== REQUIRED WORK ==
Where the string "Gyvybės" appears in a line of the data, show that line.

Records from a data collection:

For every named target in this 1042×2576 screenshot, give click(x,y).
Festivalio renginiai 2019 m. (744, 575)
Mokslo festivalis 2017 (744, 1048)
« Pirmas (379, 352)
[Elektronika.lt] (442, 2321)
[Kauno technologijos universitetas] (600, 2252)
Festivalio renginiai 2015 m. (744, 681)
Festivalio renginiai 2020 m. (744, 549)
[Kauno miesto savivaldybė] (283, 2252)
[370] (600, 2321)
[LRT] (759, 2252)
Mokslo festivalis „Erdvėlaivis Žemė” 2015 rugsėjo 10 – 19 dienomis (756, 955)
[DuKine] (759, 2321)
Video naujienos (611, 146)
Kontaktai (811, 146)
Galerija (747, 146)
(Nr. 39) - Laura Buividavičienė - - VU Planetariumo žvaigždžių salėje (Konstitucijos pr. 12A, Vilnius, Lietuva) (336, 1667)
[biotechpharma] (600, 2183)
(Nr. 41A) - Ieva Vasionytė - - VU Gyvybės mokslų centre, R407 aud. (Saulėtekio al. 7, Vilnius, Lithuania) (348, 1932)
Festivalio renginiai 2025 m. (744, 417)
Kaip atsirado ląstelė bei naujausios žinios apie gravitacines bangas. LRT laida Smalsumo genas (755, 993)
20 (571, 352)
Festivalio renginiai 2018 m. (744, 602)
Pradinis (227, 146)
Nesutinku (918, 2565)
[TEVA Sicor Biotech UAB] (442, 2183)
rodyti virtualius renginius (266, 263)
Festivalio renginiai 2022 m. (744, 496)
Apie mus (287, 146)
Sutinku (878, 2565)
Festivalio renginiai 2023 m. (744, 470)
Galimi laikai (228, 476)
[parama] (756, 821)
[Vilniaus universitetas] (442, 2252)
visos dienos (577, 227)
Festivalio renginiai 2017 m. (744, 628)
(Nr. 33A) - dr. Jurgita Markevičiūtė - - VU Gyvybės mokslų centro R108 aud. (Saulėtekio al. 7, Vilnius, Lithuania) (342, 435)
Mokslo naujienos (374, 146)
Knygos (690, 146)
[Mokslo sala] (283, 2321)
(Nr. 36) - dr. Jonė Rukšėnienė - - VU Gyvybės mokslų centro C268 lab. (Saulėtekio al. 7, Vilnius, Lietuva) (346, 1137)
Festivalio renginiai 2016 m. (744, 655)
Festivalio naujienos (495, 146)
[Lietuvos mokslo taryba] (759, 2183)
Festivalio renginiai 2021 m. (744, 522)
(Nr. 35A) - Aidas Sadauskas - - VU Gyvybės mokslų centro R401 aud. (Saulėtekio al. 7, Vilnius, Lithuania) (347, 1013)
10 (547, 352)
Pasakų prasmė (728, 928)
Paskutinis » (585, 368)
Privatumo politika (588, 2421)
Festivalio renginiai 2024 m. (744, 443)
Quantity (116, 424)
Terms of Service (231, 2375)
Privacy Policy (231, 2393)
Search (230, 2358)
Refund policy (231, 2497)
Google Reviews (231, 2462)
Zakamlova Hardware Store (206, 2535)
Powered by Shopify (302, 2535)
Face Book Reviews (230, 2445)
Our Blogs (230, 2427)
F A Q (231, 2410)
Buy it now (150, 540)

== REPLY TO THE TASK ==
(Nr. 41A) - Ieva Vasionytė - - VU Gyvybės mokslų centre, R407 aud. (Saulėtekio al. 7, Vilnius, Lithuania) (348, 1932)
(Nr. 33A) - dr. Jurgita Markevičiūtė - - VU Gyvybės mokslų centro R108 aud. (Saulėtekio al. 7, Vilnius, Lithuania) (342, 435)
(Nr. 36) - dr. Jonė Rukšėnienė - - VU Gyvybės mokslų centro C268 lab. (Saulėtekio al. 7, Vilnius, Lietuva) (346, 1137)
(Nr. 35A) - Aidas Sadauskas - - VU Gyvybės mokslų centro R401 aud. (Saulėtekio al. 7, Vilnius, Lithuania) (347, 1013)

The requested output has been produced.